Speech to text mp3 audio files using Azure Cognitive Services and .NET Core

Transcribe mp3 audio files to text using Azure SpeechServices and C#

There is a big buzz about AI these days and major Cloud vendors like Amazon Web Services, Azure, Google Cloud are competing to bring better products to their platforms for variety of AI tasks. One of these services is speech recognition and generating transcription text from the audio.

I recently worked on a project which involved transcribing large amount of daily generated audio recordings. For transcription I used Azure SpeechServices to get the text from the previously recorder audio files. 

Setting up Azure Cognitive Services - SpeechServices instance

Before you can use Azure SpeechServices you need to add instance to your Azure account. It is categorized as Azure Congitive Services so from dashboard find Cognitive Services. 

Azurespeech 1

If you haven't use any of Azure Cogntive Services this list will be like on the picture empty. Hit Add or Create cognitive services button to create a new SpeechService Cognitive Service instance. In the search bar type "Speech" and in the result list you will Speech item available. 

Azurespeech 2

Select Speech item from the result list and populate the mandatory fields.

Azurespeech 3

If you are going to use the Speech service only for demo or development, choose F0 tier which is free and comes with cetain limitations. Click Create button and your SpeechService instance is ready for usage.

Converting audio from MP3 to WAV format

Unfortunately Azure SpeechServices for now does not support direct mp3 to speech (transcription text) processing. You can for now only submit wav audio format files to transcription. This is definitely a downside as you need to upload a lot more data with wav format instead of just simply post MP3 and the conversion from MP4 to wav could be something that could be implemented in the SpeechServices itself.
Even if you have wav files as a source, it would be more convenient to compress it to MP3 and send for transcription. Libraries and tools like ffmpeg can be pretty handy for something like that. Since I have sample files in MP3 and will use ffmpeg for converting MP3 to wav in order to be able to send the audio for recognition.

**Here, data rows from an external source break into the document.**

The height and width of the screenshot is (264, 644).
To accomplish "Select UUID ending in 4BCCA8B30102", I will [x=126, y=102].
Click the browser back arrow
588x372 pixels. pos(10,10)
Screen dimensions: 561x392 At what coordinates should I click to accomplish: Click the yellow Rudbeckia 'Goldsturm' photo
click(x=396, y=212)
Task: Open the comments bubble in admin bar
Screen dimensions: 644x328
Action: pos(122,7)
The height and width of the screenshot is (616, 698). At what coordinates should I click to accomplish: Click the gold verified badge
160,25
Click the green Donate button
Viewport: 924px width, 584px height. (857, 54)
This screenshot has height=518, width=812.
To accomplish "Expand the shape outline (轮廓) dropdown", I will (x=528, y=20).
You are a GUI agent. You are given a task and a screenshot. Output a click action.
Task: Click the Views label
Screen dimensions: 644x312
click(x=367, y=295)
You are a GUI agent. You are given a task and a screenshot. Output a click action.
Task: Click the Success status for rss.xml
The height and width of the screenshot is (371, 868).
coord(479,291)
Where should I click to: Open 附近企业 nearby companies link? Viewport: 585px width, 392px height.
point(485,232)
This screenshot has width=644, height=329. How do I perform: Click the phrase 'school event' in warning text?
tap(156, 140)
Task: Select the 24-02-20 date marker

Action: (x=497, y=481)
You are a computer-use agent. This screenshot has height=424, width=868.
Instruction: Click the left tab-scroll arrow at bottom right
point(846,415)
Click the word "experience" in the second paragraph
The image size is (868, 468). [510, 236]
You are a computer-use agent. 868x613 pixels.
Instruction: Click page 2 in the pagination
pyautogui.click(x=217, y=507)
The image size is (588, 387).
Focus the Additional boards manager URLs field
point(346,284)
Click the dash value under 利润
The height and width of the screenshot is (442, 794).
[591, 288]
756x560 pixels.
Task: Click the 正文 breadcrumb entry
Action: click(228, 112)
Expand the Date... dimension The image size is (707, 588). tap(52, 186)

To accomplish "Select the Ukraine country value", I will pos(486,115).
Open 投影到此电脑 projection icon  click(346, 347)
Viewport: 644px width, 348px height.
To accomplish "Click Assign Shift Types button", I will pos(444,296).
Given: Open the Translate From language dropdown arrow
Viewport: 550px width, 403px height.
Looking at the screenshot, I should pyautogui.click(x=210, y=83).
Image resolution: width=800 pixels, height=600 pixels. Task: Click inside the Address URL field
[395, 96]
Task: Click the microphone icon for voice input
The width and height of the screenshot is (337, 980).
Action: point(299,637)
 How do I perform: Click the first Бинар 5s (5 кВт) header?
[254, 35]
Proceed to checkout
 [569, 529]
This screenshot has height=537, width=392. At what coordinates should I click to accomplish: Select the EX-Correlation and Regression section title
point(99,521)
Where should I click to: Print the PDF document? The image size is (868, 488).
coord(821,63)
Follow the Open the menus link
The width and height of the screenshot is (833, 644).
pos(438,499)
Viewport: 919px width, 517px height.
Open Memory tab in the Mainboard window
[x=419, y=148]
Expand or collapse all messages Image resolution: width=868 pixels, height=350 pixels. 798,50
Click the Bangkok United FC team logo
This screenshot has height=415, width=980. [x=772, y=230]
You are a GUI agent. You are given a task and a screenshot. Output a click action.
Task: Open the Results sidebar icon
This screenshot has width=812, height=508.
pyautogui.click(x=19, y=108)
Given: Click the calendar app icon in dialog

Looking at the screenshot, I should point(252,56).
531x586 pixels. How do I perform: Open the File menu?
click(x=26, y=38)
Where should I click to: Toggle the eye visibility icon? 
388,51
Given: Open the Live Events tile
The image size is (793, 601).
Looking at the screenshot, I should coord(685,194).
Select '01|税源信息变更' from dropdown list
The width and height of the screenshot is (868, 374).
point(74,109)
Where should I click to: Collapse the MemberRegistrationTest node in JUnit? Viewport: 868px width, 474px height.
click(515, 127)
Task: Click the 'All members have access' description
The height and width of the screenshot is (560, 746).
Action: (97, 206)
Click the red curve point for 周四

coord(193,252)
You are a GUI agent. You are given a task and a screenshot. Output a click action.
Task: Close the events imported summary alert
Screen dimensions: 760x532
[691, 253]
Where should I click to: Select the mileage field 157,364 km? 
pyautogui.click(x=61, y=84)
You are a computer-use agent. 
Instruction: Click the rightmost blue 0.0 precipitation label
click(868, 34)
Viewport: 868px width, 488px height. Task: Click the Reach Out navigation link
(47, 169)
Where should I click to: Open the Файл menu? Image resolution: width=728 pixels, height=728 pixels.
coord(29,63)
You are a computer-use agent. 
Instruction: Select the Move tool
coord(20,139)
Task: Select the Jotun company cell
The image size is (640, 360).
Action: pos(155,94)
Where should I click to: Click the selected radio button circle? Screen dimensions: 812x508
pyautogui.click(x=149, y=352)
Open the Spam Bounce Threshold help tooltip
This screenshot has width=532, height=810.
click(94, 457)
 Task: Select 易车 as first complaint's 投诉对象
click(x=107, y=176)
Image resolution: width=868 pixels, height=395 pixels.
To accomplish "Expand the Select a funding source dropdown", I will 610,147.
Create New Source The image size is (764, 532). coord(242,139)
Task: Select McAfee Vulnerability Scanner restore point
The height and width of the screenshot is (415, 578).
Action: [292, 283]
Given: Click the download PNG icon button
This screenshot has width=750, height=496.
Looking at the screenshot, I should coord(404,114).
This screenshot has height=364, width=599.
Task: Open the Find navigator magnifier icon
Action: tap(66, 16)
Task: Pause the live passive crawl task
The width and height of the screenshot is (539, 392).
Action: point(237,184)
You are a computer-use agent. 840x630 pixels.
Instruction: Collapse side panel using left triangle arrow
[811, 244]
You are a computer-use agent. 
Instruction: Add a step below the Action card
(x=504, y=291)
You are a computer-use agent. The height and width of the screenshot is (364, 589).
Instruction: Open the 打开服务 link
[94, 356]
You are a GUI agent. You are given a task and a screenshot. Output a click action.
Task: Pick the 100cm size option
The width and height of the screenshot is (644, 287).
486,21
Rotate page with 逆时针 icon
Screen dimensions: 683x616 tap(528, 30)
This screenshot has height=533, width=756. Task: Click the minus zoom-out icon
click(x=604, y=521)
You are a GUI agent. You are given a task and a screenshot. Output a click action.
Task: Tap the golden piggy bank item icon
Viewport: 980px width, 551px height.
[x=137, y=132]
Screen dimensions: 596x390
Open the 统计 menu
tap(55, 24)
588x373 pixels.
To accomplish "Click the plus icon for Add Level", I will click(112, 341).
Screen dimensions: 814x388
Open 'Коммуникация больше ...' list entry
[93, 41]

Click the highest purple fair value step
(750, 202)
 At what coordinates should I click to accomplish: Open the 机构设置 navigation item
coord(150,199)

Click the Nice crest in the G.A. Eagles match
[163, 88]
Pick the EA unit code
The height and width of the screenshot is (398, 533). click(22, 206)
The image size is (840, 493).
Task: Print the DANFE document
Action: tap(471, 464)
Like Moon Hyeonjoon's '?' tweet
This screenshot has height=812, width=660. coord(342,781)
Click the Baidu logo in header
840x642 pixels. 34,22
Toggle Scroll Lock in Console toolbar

The good part is that ffmpeg tool is cross platform so if you choose to write your solution in .NET Core, you can have everything functional on multiple platforms on which your .NET Core application runs (Windows, Linux, MacOS).

To get the wav file from your mp3 audio recording you can simply run

ffmpeg -i sample.mp3 sample.wav

This will process your mp3 and give you wav as an output which is usually about 10 times larger than original mp3 file. To reduce the output file size, you can also apply some options like reducing the number of channels or using some of the ffmeg codecs that come with ffmpeg tool

To reduce to mono audio from the stereo, just run ffmpeg with the -ac argument set to 1

ffmpeg -i sample.mp3 -ac 1 sample.wav

This will impact the output size and it will give you output approximately 5 times grater that the input mp3 file. Another thing to use when trying to reduce the output file is lowering down the sample rate. Let's say we want to downgrade the sample rate to 22.05 kHz, we would have to add -ar parameter for the ffmpeg tool

ffmpeg -i sample.mp3 -ac 1 -ar 22050 sample.wav

This will reduce the output for roughly another 50% and save you time when uploading your audio to Azure SpeechServices instance. Reducing channels and sample rate approach worked for me with the audio files I was processing using Azure SpeechServices, but for your audio files and your requirements these command line arguments might now work. I am not an audio expert, so if you need to dig more into this subject please check online on how to use ffmpeg tool for converting audio files from one format to another.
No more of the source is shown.